Apesar da crescente movimentação em torno de seu nome, a senadora mantém uma postura de cautela. “Sinto-me honrada por ter meu nome cogitado para tão nobre cargo, mas não comentarei especulações que se repetem com certa frequência na imprensa sobre o ainda distante cenário eleitoral de 2026”, declarou.
A costura para ter Tereza Cristina na chapa vem sendo feita por lideranças influentes do Centrão, com destaque para o presidente do PSD, Gilberto Kassab, apontado como o principal fiador da articulação. Fontes próximas revelaram que Kassab tem atuado diretamente na construção dessa aliança e já teria sinalizado à própria senadora para que ela se prepare para a missão.
Em uma conversa reservada, o dirigente teria dito a Tereza Cristina: “Se prepara”, indicando que seu nome possui o respaldo de setores estratégicos do PSD, além de boa aceitação por parte do governador de São Paulo e de partidos como PP, Republicanos, MDB e parte do PL. A proposta é formar uma ampla frente nacional da direita, com o objetivo de buscar a vitória ainda no primeiro turno das eleições de 2026.
Tereza Cristina é vista como um nome de forte apelo no agronegócio, com trânsito em diversas siglas da centro-direita. Seu perfil negociador e seu discurso moderado são qualidades consideradas ideais para equilibrar uma chapa com Tarcísio, cuja projeção nacional cresce com o apoio direto de Bolsonaro.
Embora o ex-presidente tenha em outros momentos ventilado o nome da ex-primeira-dama Michelle Bolsonaro como possível vice, pesquisas indicam que Michelle teria vitória garantida se disputar uma vaga no Senado pelo Distrito Federal. A formação de uma bancada federal robusta é uma das prioridades de Bolsonaro para assegurar a defesa das pautas da direita no Congresso Nacional.

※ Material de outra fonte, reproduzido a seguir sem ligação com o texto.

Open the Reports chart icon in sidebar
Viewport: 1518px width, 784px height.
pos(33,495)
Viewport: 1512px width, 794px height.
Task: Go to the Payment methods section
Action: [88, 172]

Caso não haja consenso entre os partidos de centro-direita, líderes do PP já cogitam lançar uma candidatura própria à presidência, na qual Tereza Cristina seria o nome natural, especialmente após o fechamento da superfederação com o União Brasil. Aliados acreditam que a senadora reúne elementos que agradam tanto à base bolsonarista quanto aos setores mais institucionais da política, sendo uma liderança respeitada no Congresso com experiência de gestão como ex-ministra da Agricultura, e capaz de construir pontes em temas sensíveis.